I have had tremors in my legs for about 14 years. I cant remember the last time I could smell anything and have developed quite a few other symptoms over the last 3 years. I woke up witb a numb right forearm, part of my left leg went numb whilst in Italy, these have never improved. I have severe constipation, shuffle when walking, have 3d vision, memory problems, difficulty swsllowing even saliva sometimes etc etc. I have seen 3 NHS Neurologists who have all said something different and fobbed me off basically saying it is in my head One said I had PTSD cos my father sexually abused me as a child. My hubby and I knew that this wasnt right so we paid to see a private movement neurologist and a private head MRI. She says that I have stenosis of the spine and early stages PD. The tremors are getting worse, I have right side weakness, I hadnt noticed that I dont move my right arm when walking but she did. She was extremely thorough. The scan showed something in the madtoid area of my ear which she is going to speak to my GP about as I have just started with vertigo. There is also more fluid at the front of my brain than should be. She has recommended different drugs, a full body MRI, memory tests and a Datscan. To have theses done private will cost a fortune do she is sending the report and recommendations to my GP to sort out. I am so frustrated and let down by the NHS Neurologists I saw but also worried and a little scared of how the PD is going to pyogress and what impact it will have on my lovely hubby of 32 years. Can I also ask a personal question - does PD affect your sex life and does it set off tremors for anyone else?
A warm welcome to the forum.
First of all, being diagnosed with Parkinson’s can trigger a range of emotions with it, but there is a lot of support out there to help you take control. Signing up to this forum is a great start, there are loads of people here who have gone through exactly what you are facing now.
It’s really unfortunate that you’ve had such a bad experience with the NHS, particularly with the neurologists you’ve encountered - I’m truly sorry that you had to go through that. I think you made a good decision to go private; now that you’ve been diagnosed, I think you’ll find the 'newly diagnosed section on our website incredibly helpful. It has information on all the support available to you as well as information and support events that are designed for people who are newly diagnosed with Parkinson’s. You can find this information here - https://www.parkinsons.org.uk/information-and-support/newly-diagnosed-parkinsons.
We also know that the topic of sex can be quite sensitive and uncomfortable to talk about which is why we have an entire section on website dedicated to it, you can find it here - https://www.parkinsons.org.uk/information-and-support/sex-and-parkinsons. This has been quite a common topic on the forum in the past so I’m sure you’ll receive a lot supportive comments from your fellow members.
Lastly, our helpline is also available to you, if you’d like to speak with a specialist about your worries at the moment. You can call them on 0808 800 0303 from Monday-Friday: 9am-7pm, Saturday: 10am-2pm, or you can email [email protected].
I hope you find this information useful.
Forum Community Manager
Welcome to the group.
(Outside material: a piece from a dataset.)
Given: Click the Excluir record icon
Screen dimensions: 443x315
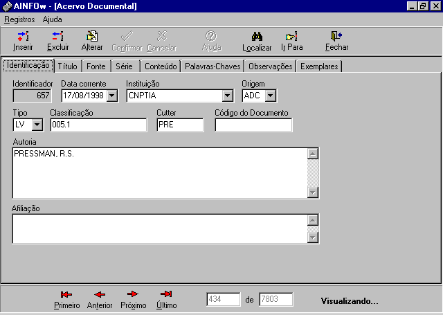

I’m newly diagnosed myself so am still coming to terms with it and trying to reorient my life somewhat. I was fortunate in that the neurologist I saw was a bit odd but he didn’t fob me off and was quick to make his diagnosis. I’m waiting to hear from the PD nurses now and at least I have an answer and a way forward (exercise seems to be very important)!
I’m also thinking about my wife (we’ve been married for 13 years) but she’s determined that we are going to make the best of the situation.
Compared to you my diagnosis of PD was picked up by the first neurologist, my GP referred to. And an MRI scan to rule out tumours, stroke history etc… All on NHS.
Does PD effect your sex life, you ask? YES…in my case, being a 73year old man, erectile dysfunction is 100%. Diagnosed 10 years with PD. And no sex for over 9 years. I am married, but it doesn’t worry me at all.
There are two problems you raise which I wish to comment on. First, I have suffered quite seriously from Constipation about which you can read elsewhere on this forum. After much experimentation I found the best treatment for myself was to take two Laxido Powders every night. This resolved my major problem of constipation but taking laxatives also brings its own problem of loose bowels. I have to try and ensure my bowels are evacuated before I can leave home in the morning to avoid “Accidents” when I am away from home. Secondly, you ask if PD affects your sex life. Whilst Frosty’s experience of erectile problems may well apply to himself, this has been far from my own experience and that of many others who have PD.
Indeed, you can also read elsewhere on this forum of those who have experienced the opposite problem of increased sexual arousal. I hope my comments remove some of the anxiety you may feel. Best Wishes, Gerrard
Thank you for your feedback everyone and I will take a look at the relevant sections you have mentioned. I am so glad to have found some support.